#### [INFORMATION SHOWN]
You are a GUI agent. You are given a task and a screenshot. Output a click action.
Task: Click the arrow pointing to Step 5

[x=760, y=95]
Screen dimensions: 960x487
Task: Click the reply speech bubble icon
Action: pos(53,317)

#### [TASK TO CARRY OUT]
Write out the whole listing again. Match it word for word.

#### [RESPONSE AREA]
You are a GUI agent. You are given a task and a screenshot. Output a click action.
Task: Click the arrow pointing to Step 5

[x=760, y=95]
Screen dimensions: 960x487
Task: Click the reply speech bubble icon
Action: pos(53,317)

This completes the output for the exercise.